Entries on where items appear:
Start

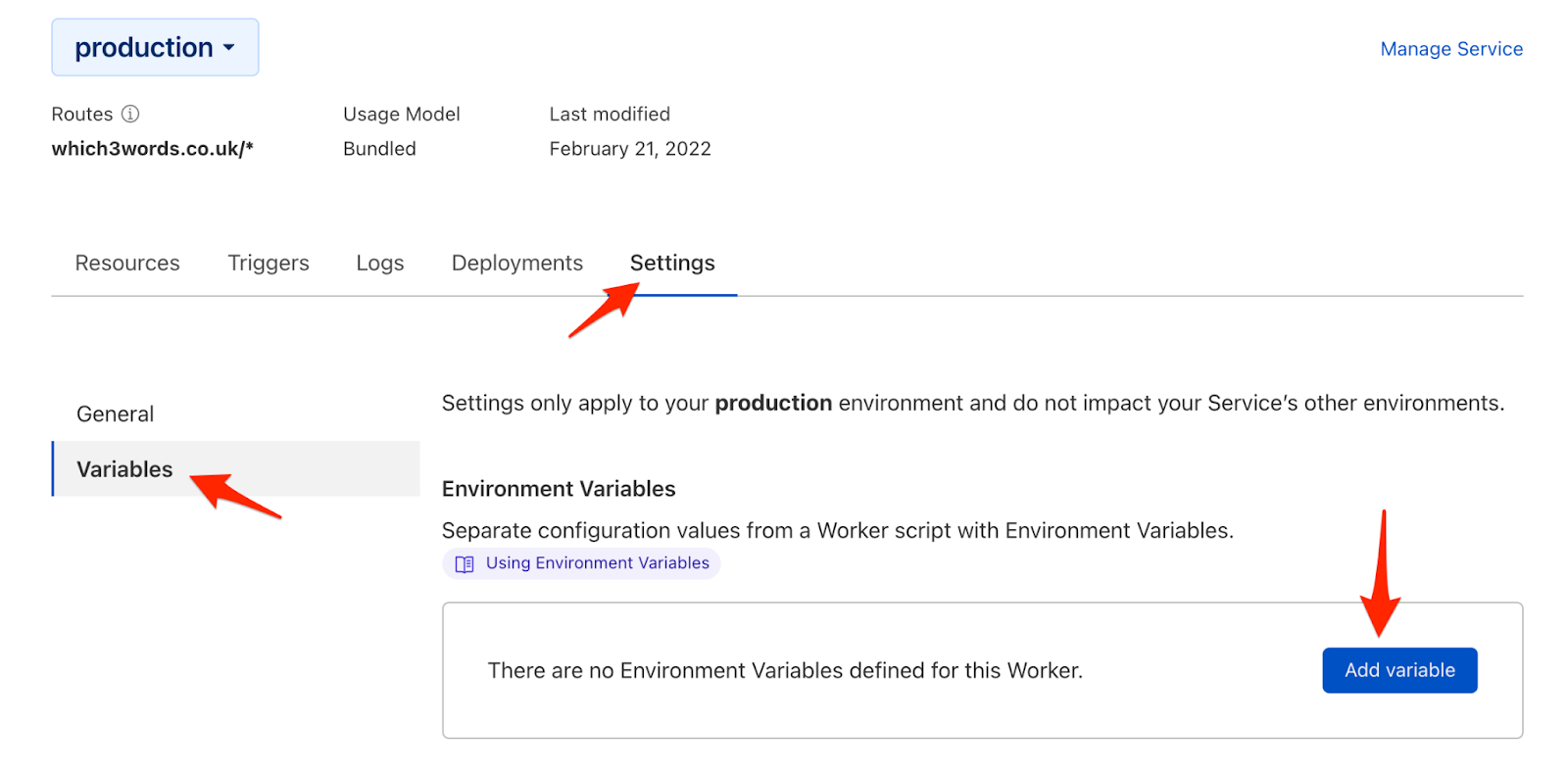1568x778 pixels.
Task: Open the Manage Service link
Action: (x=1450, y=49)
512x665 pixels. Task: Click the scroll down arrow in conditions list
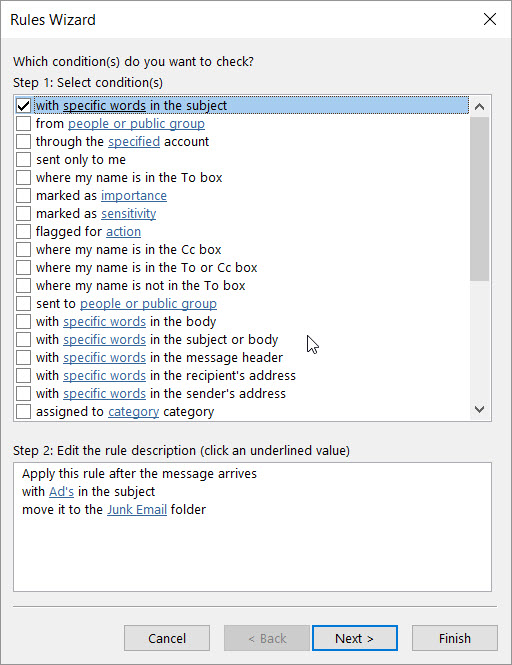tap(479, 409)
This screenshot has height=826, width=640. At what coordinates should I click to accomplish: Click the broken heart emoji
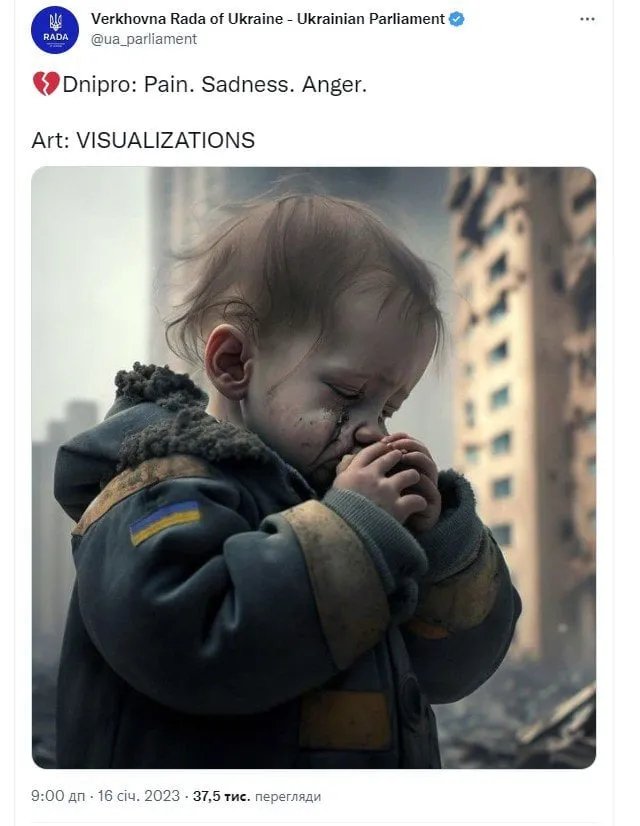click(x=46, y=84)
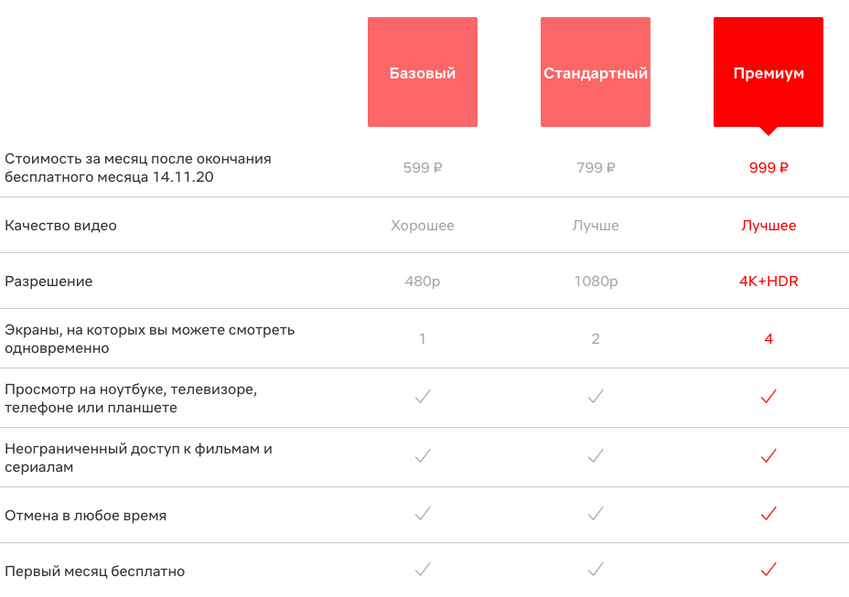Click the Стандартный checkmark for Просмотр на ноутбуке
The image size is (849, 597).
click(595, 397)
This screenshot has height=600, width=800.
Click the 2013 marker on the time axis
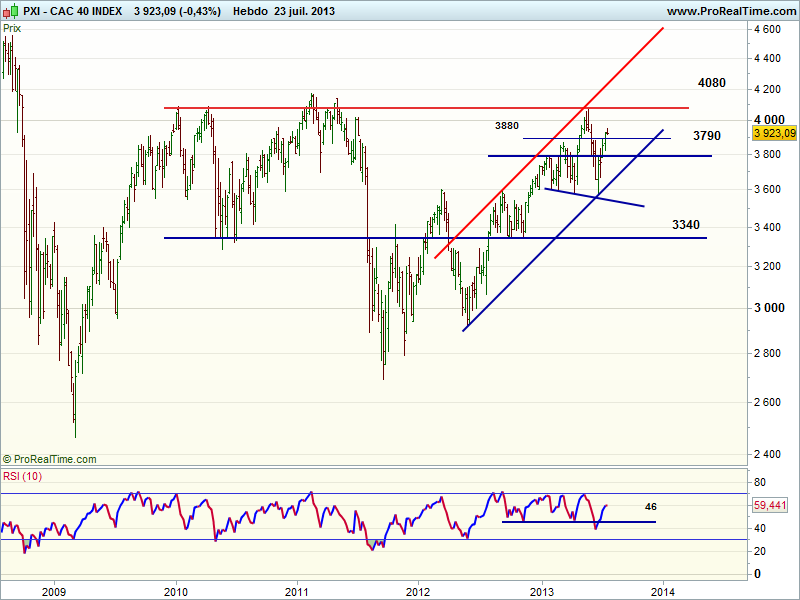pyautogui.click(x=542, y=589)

End
Start

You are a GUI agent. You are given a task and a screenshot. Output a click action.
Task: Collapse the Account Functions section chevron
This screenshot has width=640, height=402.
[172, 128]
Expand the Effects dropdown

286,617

End
Start

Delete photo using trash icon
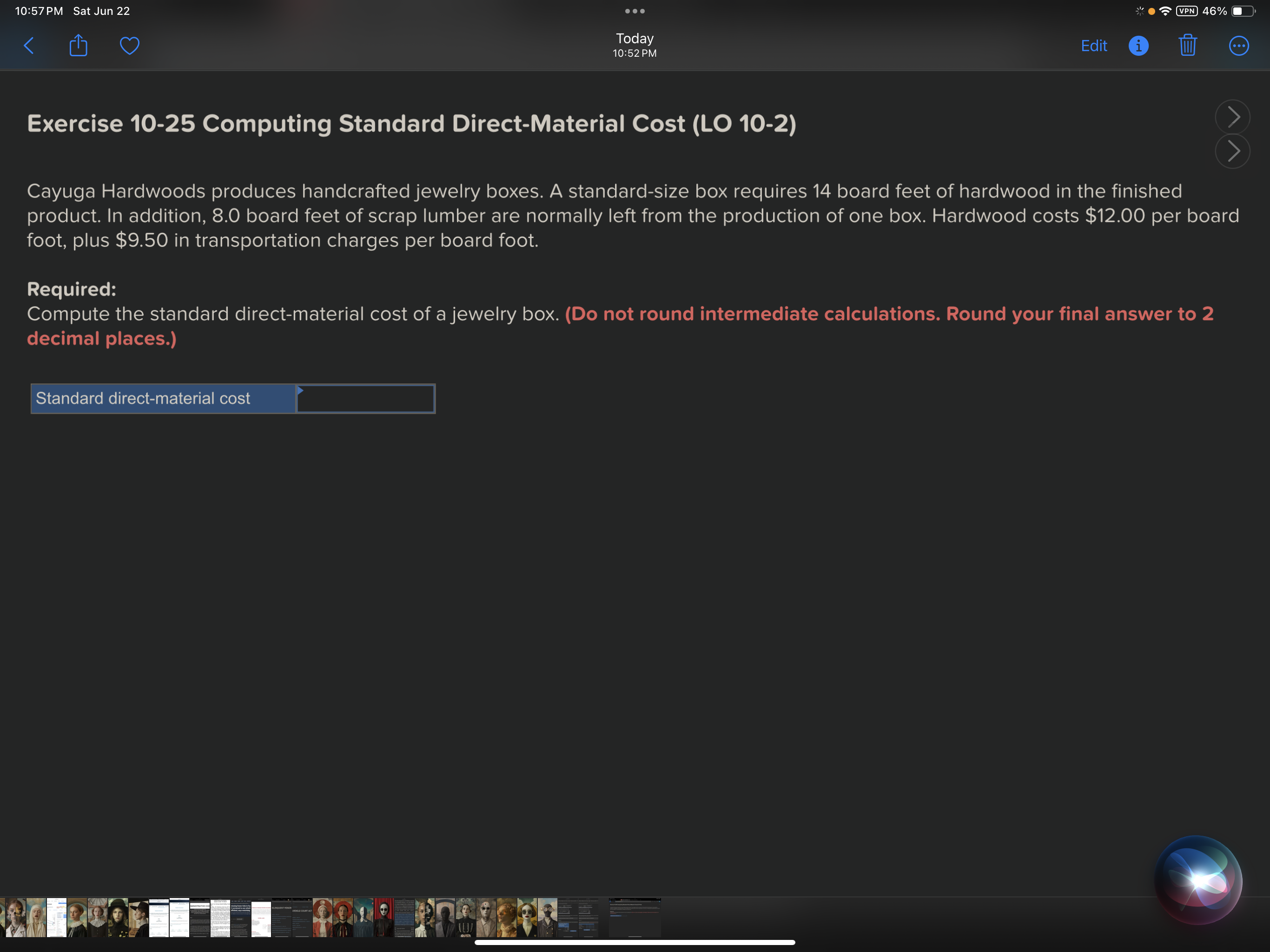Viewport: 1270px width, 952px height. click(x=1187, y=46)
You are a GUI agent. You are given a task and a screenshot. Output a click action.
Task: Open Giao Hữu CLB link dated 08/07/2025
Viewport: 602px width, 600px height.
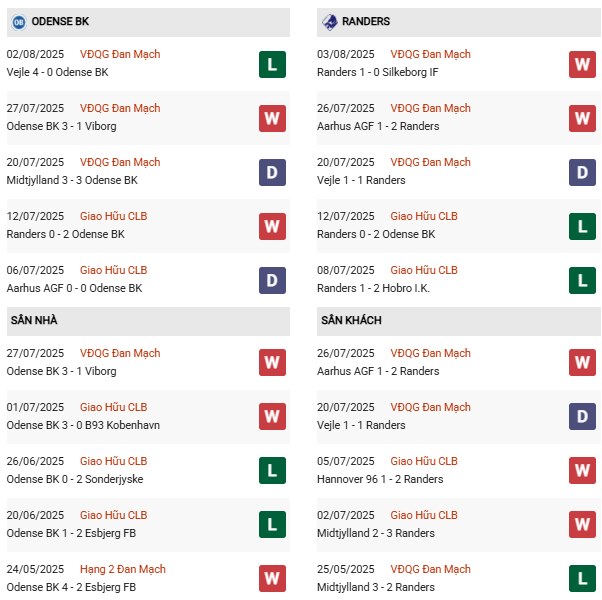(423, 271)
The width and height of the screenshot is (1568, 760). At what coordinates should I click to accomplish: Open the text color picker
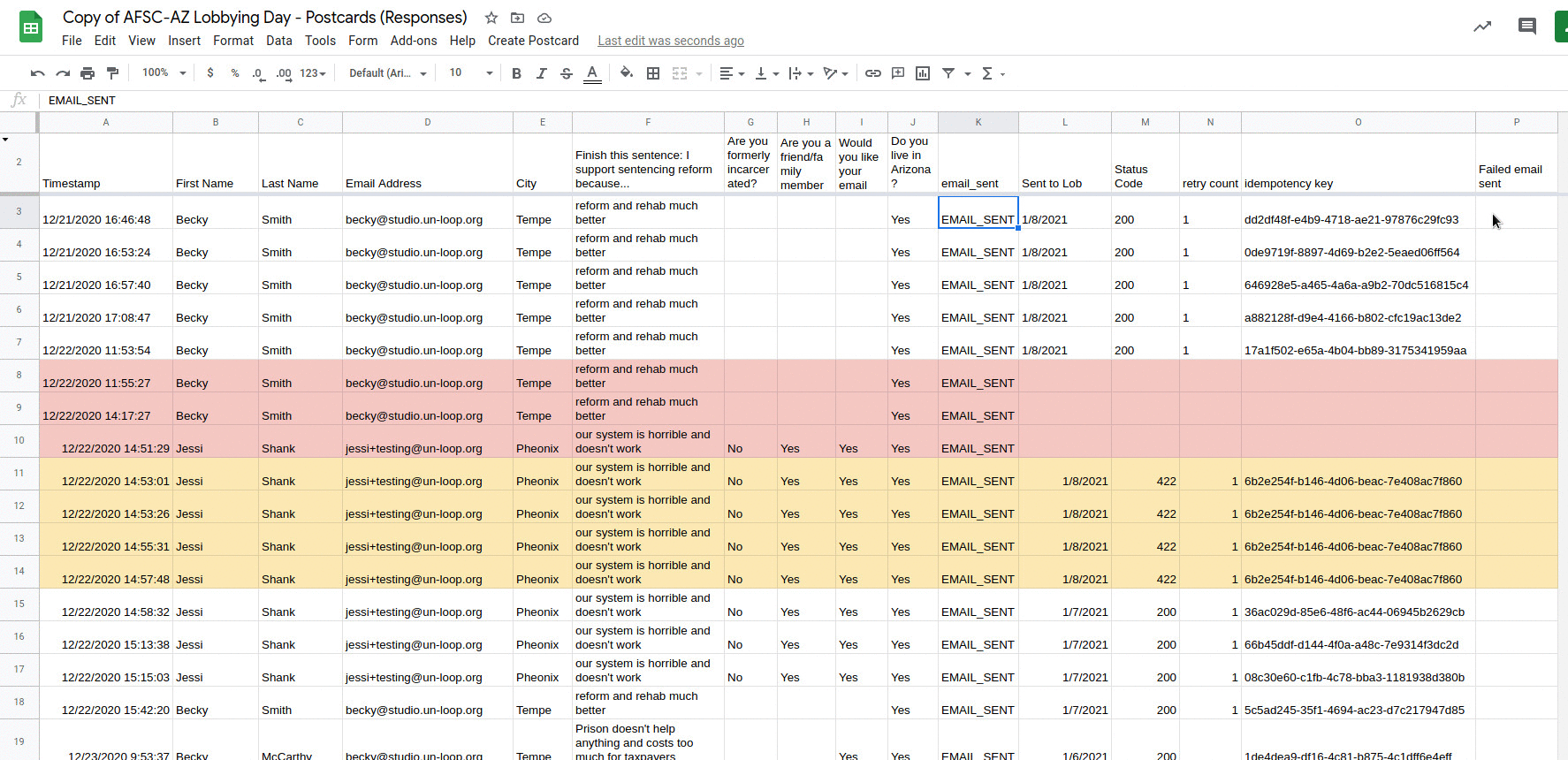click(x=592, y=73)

End

Task requirements:
Extract the lines of the listing from the one containing "512x665 pixels. Task: Click" through the one containing "pyautogui.click(x=542, y=589)", both included, and copy them unchanged. Omit the pictures from your answer.

Exercise result:
512x665 pixels. Task: Click the scroll down arrow in conditions list
tap(479, 409)
This screenshot has height=826, width=640. At what coordinates should I click to accomplish: Click the broken heart emoji
click(x=46, y=84)
Click the Стандартный checkmark for Просмотр на ноутбуке
The image size is (849, 597).
click(595, 397)
This screenshot has height=600, width=800.
Click the 2013 marker on the time axis
pyautogui.click(x=542, y=589)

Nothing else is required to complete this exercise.